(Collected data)
Content starts

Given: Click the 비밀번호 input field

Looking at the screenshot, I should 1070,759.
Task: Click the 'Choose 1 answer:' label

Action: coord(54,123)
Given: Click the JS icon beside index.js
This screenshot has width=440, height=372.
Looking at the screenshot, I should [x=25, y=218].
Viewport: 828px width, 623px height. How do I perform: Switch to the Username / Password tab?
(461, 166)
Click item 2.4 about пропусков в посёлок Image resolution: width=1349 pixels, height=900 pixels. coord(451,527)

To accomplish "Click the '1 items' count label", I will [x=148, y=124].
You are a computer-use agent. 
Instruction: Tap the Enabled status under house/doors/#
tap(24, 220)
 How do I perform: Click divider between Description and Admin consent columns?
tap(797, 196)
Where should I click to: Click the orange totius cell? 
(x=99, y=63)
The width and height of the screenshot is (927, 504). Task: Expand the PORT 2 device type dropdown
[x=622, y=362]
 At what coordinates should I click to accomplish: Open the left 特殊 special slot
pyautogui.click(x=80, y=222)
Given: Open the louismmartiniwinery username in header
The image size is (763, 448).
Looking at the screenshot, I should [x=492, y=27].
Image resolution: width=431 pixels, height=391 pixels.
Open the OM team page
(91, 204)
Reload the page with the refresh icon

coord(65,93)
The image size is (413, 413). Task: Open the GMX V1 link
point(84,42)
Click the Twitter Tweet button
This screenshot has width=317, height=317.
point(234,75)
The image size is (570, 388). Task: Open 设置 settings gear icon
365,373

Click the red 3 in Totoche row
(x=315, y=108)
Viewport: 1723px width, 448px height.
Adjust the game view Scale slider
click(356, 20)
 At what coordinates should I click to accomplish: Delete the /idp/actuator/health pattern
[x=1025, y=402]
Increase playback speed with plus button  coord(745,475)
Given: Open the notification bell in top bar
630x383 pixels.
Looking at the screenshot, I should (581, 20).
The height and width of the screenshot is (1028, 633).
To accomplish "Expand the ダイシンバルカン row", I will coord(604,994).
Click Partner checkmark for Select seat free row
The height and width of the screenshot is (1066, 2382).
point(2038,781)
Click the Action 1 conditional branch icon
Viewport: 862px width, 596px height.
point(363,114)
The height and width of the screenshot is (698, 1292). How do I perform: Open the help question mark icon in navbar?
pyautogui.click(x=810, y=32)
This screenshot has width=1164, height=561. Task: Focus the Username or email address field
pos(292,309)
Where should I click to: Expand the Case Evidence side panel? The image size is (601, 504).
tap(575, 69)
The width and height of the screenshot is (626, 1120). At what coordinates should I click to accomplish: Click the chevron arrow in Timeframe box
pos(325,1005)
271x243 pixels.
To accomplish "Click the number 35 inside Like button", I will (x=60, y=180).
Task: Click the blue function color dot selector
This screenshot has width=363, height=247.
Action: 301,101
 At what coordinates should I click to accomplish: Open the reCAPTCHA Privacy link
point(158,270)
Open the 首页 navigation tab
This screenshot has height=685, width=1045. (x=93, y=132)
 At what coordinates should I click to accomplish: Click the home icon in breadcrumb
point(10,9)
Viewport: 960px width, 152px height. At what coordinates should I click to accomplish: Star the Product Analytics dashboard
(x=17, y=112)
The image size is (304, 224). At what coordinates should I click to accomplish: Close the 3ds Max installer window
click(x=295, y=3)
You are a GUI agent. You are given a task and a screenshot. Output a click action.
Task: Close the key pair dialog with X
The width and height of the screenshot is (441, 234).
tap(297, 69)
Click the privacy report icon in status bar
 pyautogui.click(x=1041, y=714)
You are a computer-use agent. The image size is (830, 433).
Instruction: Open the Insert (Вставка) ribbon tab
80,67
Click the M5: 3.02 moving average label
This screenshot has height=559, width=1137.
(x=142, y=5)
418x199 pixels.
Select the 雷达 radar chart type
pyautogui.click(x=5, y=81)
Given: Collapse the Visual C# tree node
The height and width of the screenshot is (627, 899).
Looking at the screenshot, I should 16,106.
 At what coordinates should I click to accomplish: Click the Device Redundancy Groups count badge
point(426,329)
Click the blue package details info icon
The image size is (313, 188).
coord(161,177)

Content ends

Note how many lines of the entries contain the string "button", then give that number by itself.

3